Dataset records:
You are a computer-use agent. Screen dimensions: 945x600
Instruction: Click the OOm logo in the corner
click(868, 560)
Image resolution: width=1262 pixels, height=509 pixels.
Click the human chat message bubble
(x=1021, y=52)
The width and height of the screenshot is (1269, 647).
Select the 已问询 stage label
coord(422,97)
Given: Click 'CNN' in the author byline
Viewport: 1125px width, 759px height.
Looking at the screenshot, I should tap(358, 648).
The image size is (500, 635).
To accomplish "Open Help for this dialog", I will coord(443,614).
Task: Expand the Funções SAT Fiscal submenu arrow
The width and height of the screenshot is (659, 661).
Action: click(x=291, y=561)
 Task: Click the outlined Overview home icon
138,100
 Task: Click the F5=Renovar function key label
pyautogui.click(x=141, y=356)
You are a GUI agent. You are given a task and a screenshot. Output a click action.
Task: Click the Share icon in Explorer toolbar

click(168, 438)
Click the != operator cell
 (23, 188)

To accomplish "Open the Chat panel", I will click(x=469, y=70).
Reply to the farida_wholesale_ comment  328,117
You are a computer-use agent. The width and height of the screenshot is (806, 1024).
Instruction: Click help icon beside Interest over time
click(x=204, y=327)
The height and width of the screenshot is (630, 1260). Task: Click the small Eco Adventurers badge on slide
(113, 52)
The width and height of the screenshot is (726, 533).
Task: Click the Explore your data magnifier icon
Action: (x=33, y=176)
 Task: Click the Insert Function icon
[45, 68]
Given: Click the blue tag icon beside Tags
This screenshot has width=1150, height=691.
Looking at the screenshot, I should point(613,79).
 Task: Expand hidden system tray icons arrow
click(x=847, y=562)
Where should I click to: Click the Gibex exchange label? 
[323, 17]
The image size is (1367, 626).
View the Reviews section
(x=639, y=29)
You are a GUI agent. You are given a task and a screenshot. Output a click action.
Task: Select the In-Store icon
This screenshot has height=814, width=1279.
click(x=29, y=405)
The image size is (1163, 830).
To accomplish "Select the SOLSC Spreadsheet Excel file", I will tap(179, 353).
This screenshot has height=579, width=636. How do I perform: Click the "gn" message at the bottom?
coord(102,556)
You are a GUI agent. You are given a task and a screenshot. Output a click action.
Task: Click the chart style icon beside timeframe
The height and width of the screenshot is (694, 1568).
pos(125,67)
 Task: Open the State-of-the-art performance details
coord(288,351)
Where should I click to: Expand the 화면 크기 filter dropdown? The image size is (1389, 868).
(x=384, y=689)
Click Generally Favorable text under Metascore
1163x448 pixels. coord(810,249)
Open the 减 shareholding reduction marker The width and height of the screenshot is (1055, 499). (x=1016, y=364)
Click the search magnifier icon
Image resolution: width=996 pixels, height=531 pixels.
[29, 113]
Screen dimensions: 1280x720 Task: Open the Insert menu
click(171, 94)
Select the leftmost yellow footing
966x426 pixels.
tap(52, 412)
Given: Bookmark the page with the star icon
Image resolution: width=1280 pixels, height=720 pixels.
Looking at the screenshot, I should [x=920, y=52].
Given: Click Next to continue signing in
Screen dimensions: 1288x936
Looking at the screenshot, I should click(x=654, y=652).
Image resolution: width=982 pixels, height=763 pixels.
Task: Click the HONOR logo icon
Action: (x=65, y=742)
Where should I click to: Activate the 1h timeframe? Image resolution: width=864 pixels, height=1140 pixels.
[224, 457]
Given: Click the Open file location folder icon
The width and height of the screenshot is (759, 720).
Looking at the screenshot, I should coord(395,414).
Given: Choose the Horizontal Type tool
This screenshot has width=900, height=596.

What the task requires: Show each line of the listing that holds the string "computer".

Expected answer:
You are a computer-use agent. Screen dimensions: 945x600
You are a computer-use agent. The width and height of the screenshot is (806, 1024).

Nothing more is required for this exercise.